In the Hearth Money Rolls compiled on 29 September 1663 there were five Hearth Tax payers in Rosbressel- John Hakins, Phillip Reilly, Phillip O Mane, Shane McLaghlyn and Tirlagh O Cuillin.

A lease dated 26 January 1751 mentions Arthur Ellis, Edward Ellis and Frederick Ellis, all of Ballyheady.

In the Cavan Poll Book of 1761, there was one person registered to vote in Ballyheady in the Irish general election, 1761 - Gore Ellis who lived in the townland but who also had a freehold in Burren (townland) . He was entitled to cast two votes.
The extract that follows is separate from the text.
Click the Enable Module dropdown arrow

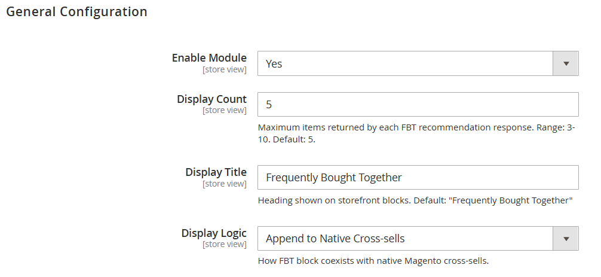point(566,63)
The four election candidates were Charles Coote, 1st Earl of Bellomont and Lord Newtownbutler (later Brinsley Butler, 2nd Earl of Lanesborough), both of whom were then elected Member of Parliament for Cavan County. The losing candidates were George Montgomery (MP) of Ballyconnell and Barry Maxwell, 1st Earl of Farnham. Ellis voted for Coote and Montgomery. Absence from the poll book either meant a resident did not vote or more likely was not a freeholder entitled to vote, which would mean most of the inhabitants of Bellaheady.

A deed dated 19 Mar 1768 includes the lands of Ballyhady otherwise Rossbressell.
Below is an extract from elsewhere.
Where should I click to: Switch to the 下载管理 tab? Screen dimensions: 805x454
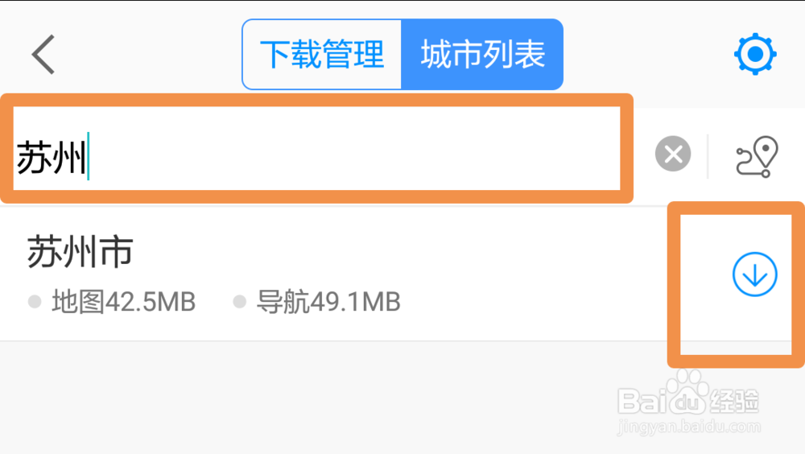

A marriage settlement dated 29 October 1768 refers to Arthur Ellis, Hercules Ellis and Jane Ellis, all of Ballyheady.

A deed by Gore Ellis dated 24 Feb 1776 includes the lands of Ballyhady otherwise Rossbressill.

Ambrose Leet's 1814 Directory spells the name as Ballyheady.

The Tithe Applotment Books for 1827 list one tithepayer in the townland

A description exists dated 23 September 1833 about farming in Bellaheady from Alexander Still, the steward of the Beresford Estate.

The Bellaheady Valuation Office books are available for 1838.

Griffith's Valuation of 1857 lists six occupiers in the townland.

==Census==

| Year | Population | Males | Females | Total Houses | Uninhabited |
|---|---|---|---|---|---|
| 1841 | 35 | 15 | 20 | 7 | 0 |
| 1851 | 29 | 15 | 14 | 5 | 0 |
| 1861 | 30 | 16 | 14 | 6 | 0 |
| 1871 | 20 | 9 | 11 | 5 | 1 |
| 1881 | 12 | 6 | 6 | 4 | 2 |
| 1891 | 8 | 3 | 5 | 4 | 2 |

In the 1901 census of Ireland, there are five families listed in the townland.

In the 1911 census of Ireland, there are nine families listed in the townland.

==Antiquities==

1. Rath. The 'Archaeological Inventory of County Cavan' (Site No. 249) describes it as-Marked 'Fort' on OS 1836 and 1876 eds. Situated close to the summit of a drumlin hill. Not visible at ground level.
2. Hilltop Enclosure. The 'Archaeological Inventory of County Cavan' (Site No. 1460) describes it as- Not marked as an antiquity on any OS ed. but known locally as a 'fort'. Oval area (int. dims. c. 160m NE-SW; 100m NW-SE) enclosed by a low earthen bank and a wide, shallow fosse, both of which have been modified and incorporated into the field boundary, the area NE of which has been levelled leaving nothing visible at ground level. The site is divided into two roughly equal portions by a field boundary running NW-SE. Original entrance not recognisable.
3. Ballyheady Railway Station and two Level Crossings.
4. Bellaheady Bridge. This is situated on the site of the ancient ford which gives the townland its name. Sometime between 1655 and 1850 a bridge was erected there. It consisted of eight unequal arches, the largest next to the south bank, which diminished in size towards the north, on which side the two extreme arches were at a considerable distance from the other six, the piers of which were of an extraordinary thickness. This old bridge was removed in 1850 during the canalisation of the Shannon-Erne Waterway. The present bridge was then erected.